This project will acquire a state-of-the-art High Performance Computing (HPC) cluster to support large scale, data-driven research. The instrument will support a variety of projects from computer science, electrical engineering, ecology, evolutionary biology, neuroscience and genomics. In neuroscience, the cluster will allow the use of advanced statistical techniques at scale to identify and connect anatomical and functional brain-imaging features of diseased and healthy subjects with specific underlying genetic profiles. In computer science, using machine learning algorithms deployed on the instrument, researchers will to seek new ways to protect the security and privacy of users in large-scale networked systems. Finally, the cluster will also enable research that will improve our understanding of evolutionary history and the molecular complexities of traits through the analysis of multi-animal, large-scale genomic datasets. In addition, through short courses and multiday boot-camps, the instrument will provide valuable opportunities for training postdoctoral fellows, graduate students, and advanced undergraduates in large-scale computational data science. The instrument will also be a valuable asset for certificate programs in statistics and machine learning (one for undergraduate students, the other for graduate students) and for a certificate program in computational science, all of which will support broadening participation of groups underrepresented in STEM. The research and training enabled by the instrument is expected to help improve our understanding of human health and well-being, help create new knowledge that will aid economic competitiveness, and help maintain the country's leadership in science and engineering.

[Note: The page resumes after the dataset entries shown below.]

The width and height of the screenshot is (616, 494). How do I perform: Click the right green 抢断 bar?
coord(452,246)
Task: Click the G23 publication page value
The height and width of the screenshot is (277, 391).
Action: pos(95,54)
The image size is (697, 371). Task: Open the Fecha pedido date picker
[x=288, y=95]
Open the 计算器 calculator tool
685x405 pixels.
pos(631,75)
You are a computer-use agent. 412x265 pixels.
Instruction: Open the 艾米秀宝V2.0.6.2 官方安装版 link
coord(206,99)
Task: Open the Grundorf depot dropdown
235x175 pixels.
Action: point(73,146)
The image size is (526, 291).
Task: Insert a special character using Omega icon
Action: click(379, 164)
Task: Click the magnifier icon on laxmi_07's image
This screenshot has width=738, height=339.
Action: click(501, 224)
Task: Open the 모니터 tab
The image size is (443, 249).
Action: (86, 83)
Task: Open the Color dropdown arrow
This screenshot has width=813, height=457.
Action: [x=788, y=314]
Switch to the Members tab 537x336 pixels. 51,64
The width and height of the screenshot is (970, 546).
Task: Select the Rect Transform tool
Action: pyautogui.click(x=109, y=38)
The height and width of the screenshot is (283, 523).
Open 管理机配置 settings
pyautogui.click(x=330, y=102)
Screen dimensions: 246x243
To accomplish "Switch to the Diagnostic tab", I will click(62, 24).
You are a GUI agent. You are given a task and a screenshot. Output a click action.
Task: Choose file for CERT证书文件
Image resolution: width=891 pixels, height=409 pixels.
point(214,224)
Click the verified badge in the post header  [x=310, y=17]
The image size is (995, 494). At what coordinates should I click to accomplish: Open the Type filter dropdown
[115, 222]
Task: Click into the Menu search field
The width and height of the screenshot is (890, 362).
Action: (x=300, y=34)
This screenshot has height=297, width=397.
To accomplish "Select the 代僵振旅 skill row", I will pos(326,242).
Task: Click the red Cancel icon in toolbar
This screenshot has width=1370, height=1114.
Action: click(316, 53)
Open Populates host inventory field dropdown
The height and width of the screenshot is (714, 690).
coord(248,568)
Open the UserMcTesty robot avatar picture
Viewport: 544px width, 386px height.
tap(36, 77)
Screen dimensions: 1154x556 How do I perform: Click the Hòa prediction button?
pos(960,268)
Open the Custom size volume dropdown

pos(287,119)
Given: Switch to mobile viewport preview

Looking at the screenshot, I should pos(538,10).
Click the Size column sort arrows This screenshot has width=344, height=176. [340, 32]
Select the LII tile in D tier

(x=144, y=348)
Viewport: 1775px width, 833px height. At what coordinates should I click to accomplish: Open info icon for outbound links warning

The computing cluster will be formed of by nodes with very large memory. The system complements the institution's investments in research cyberinfrastructure and will be managed by the Princeton Institute for Computational Science and Engineering (PICSciE) and the Office of Information Technology (OIT). The instrument would initially be used by five research groups, part of the Center for Statistics and Machine Learning (CSML), which will leverage existing programs and partnerships to increase participation in data science. The initial five specific projects are united under a common theme: machine learning will be used for analyzing big data sets that may not be easily broken into smaller pieces for processing. Specifically, they will examine the following: 1) the use of probabilistic models for large-scale scientific analysis and de novo design in applications areas such as mechanical metamaterials and mixed-signal circuit development; 2) statistical machine learning in genomics, biomedicine, and health biostatistics including the analysis of hospital records to aid doctors in taking early action to improve patient outcomes, the heritability of neuropsychiatric diseases and drug responses, and statistical and experimental examination of cardiovascular disease risk; 3) security and privacy challenges in networked systems using machine learning techniques to detect and isolate attackers in networked systems such as social media; 4) large-scale machine learning for neuroscience such as joint analysis of many large-scale, multi-subject fMRI datasets where the size and number of the datasets; 5) evolutionary genomic and epigenome analyses through collection and analysis of large datasets to investigate the evolutionary history and molecular complexities of traits. Collectively, these research groups are composed of forty graduate students, ten postdocs, and include, on average, thirteen undergrad research projects per year. The instrument will also be used by other researchers engaged in large-scale, data-driven research across a wide variety of disciplines. Hence both the capacity and the capability aspects of the proposed instrument will be highly utilized and will enable the continued advancement of research at the University.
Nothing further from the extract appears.